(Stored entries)

..........

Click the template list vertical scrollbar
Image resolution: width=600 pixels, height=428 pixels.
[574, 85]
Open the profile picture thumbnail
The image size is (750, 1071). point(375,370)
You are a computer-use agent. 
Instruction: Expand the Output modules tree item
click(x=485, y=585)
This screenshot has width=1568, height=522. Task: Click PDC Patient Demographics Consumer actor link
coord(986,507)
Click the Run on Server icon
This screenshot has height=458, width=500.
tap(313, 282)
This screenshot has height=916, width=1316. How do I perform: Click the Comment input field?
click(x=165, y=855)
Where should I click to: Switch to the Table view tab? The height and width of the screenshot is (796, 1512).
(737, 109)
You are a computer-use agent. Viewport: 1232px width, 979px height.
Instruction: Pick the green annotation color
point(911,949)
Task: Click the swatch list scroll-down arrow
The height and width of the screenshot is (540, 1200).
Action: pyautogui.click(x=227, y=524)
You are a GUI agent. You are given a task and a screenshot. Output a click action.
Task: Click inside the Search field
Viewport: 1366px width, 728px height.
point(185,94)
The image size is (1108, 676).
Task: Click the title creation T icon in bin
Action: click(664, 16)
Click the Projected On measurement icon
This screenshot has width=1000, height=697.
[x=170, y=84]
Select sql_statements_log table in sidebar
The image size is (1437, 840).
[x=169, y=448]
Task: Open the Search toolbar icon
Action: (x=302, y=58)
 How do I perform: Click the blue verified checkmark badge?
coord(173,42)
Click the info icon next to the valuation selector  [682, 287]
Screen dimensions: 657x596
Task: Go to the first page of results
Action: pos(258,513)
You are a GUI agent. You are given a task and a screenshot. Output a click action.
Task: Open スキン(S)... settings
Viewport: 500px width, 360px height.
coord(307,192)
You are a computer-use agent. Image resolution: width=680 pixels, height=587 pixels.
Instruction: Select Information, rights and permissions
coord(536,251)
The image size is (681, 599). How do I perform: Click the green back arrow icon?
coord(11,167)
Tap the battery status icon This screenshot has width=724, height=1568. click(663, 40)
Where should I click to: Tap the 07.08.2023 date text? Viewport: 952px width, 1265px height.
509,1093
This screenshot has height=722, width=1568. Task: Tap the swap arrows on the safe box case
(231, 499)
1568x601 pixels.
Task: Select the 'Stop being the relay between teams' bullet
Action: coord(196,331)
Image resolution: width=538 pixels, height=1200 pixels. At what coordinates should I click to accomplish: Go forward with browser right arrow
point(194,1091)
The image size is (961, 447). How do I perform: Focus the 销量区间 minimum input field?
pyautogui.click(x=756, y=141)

..........

EXERCISE BRIEF:
Reproduce every item above verbatim, from the first line to the last.

REPLY TO THE TASK:
Click the template list vertical scrollbar
Image resolution: width=600 pixels, height=428 pixels.
[574, 85]
Open the profile picture thumbnail
The image size is (750, 1071). point(375,370)
You are a computer-use agent. 
Instruction: Expand the Output modules tree item
click(x=485, y=585)
This screenshot has width=1568, height=522. Task: Click PDC Patient Demographics Consumer actor link
coord(986,507)
Click the Run on Server icon
This screenshot has height=458, width=500.
tap(313, 282)
This screenshot has height=916, width=1316. How do I perform: Click the Comment input field?
click(x=165, y=855)
Where should I click to: Switch to the Table view tab? The height and width of the screenshot is (796, 1512).
(737, 109)
You are a computer-use agent. Viewport: 1232px width, 979px height.
Instruction: Pick the green annotation color
point(911,949)
Task: Click the swatch list scroll-down arrow
The height and width of the screenshot is (540, 1200).
Action: pyautogui.click(x=227, y=524)
You are a GUI agent. You are given a task and a screenshot. Output a click action.
Task: Click inside the Search field
Viewport: 1366px width, 728px height.
point(185,94)
The image size is (1108, 676).
Task: Click the title creation T icon in bin
Action: click(664, 16)
Click the Projected On measurement icon
This screenshot has width=1000, height=697.
[x=170, y=84]
Select sql_statements_log table in sidebar
The image size is (1437, 840).
[x=169, y=448]
Task: Open the Search toolbar icon
Action: (x=302, y=58)
 How do I perform: Click the blue verified checkmark badge?
coord(173,42)
Click the info icon next to the valuation selector  [682, 287]
Screen dimensions: 657x596
Task: Go to the first page of results
Action: pos(258,513)
You are a GUI agent. You are given a task and a screenshot. Output a click action.
Task: Open スキン(S)... settings
Viewport: 500px width, 360px height.
coord(307,192)
You are a computer-use agent. Image resolution: width=680 pixels, height=587 pixels.
Instruction: Select Information, rights and permissions
coord(536,251)
The image size is (681, 599). How do I perform: Click the green back arrow icon?
coord(11,167)
Tap the battery status icon This screenshot has width=724, height=1568. click(663, 40)
Where should I click to: Tap the 07.08.2023 date text? Viewport: 952px width, 1265px height.
509,1093
This screenshot has height=722, width=1568. Task: Tap the swap arrows on the safe box case
(231, 499)
1568x601 pixels.
Task: Select the 'Stop being the relay between teams' bullet
Action: coord(196,331)
Image resolution: width=538 pixels, height=1200 pixels. At what coordinates should I click to accomplish: Go forward with browser right arrow
point(194,1091)
The image size is (961, 447). How do I perform: Focus the 销量区间 minimum input field?
pyautogui.click(x=756, y=141)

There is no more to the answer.